Sam Sanders on Reading, Race, and Covering Politics in America
In Conversation With Will Schwalbe On But That's Another Story
Will Schwalbe: Hi. I’m Will Schwalbe, and this is But That’s Another Story. Everywhere I go, I’m always asking people, what are you reading? It can be hard—especially these days—to keep ourselves from making snap judgments about people we come across. When you ask someone what they’re reading, what you’re really asking them is to tell you what makes them curious. What they want to know. Who they are and who they want to become.
A few years ago, I was on a bus between Jefferson City, Missouri and the St. Louis airport. I was sitting next to a conservatively dressed college student—he looked like an athlete wearing his travel suit, or someone interviewing for their first job at a big corporation. Towards the end of the trip, we started chatting. It turned out he was a business and econ major, and an athlete to boot. When I asked him if he was reading anything other than books for school, he lit up and reached into his bag. He wanted to show me. He pulled out two books on bugs—including one on mosquitos that I had actually worked on years before. It just goes to show: pull up a rock and you never know what you might find crawling around underneath. And that’s exactly the sort of surprise I got to talking about recently with today’s guest.
Sam Sanders: My name is Sam Sanders. I am a recovering political reporter who hosts an NPR radio show called It’s Been a Minute.
WS: If you regularly listen to the radio, it probably hasn’t been a minute since you’ve heard Sam’s voice.
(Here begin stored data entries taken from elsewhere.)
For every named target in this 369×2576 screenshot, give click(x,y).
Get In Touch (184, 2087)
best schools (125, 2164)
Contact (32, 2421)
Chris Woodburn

He first came to NPR in 2009, and was one of the original hosts of the NPR Politics podcast. His latest project, It’s Been a Minute, is a podcast about news, culture, and conversation. Ideas big and small. A voracious reader, he often has authors whose books he admires on his show. Last summer, that book was New People, by author Danzy Senna, which he says made him think differently about race.
SS: I’m black, and I think a lot about race and I talk a lot about race, and I’ve covered race for NPR over the course of several years. And I’ve never, ever, ever in my life thought about race that way. But since that book, it has totally upended the way that I look at something like race.
WS: But before we get to how that book found its way onto Sam’s desk at NPR, we have to find out how he got there. And while Sam says his path to radio was not a straight line, there’s no question where his story starts.
SS: I am from South Texas, from the San Antonio, Texas area, and I didn’t really leave Texas until I was 23.
WS: Sam learned to read early—his aunt Alta taught him and his brother with Dr. Seuss books—and from the beginning, he’s been the kind of reader who just can’t put a book down.
SS: I was a kid growing up who would get in trouble because he would stay up with with a flashlight under his sheets at night reading books, that was me. But save for the few reprimands that my mother would give me for staying up too late to read, I lived in a house of books, full of readers, and it was encouraged, and it’s a big part of who I am. I am a child of two educators. My mother was a middle school principal—in fact, my middle school principal, and that was as awkward as you might think.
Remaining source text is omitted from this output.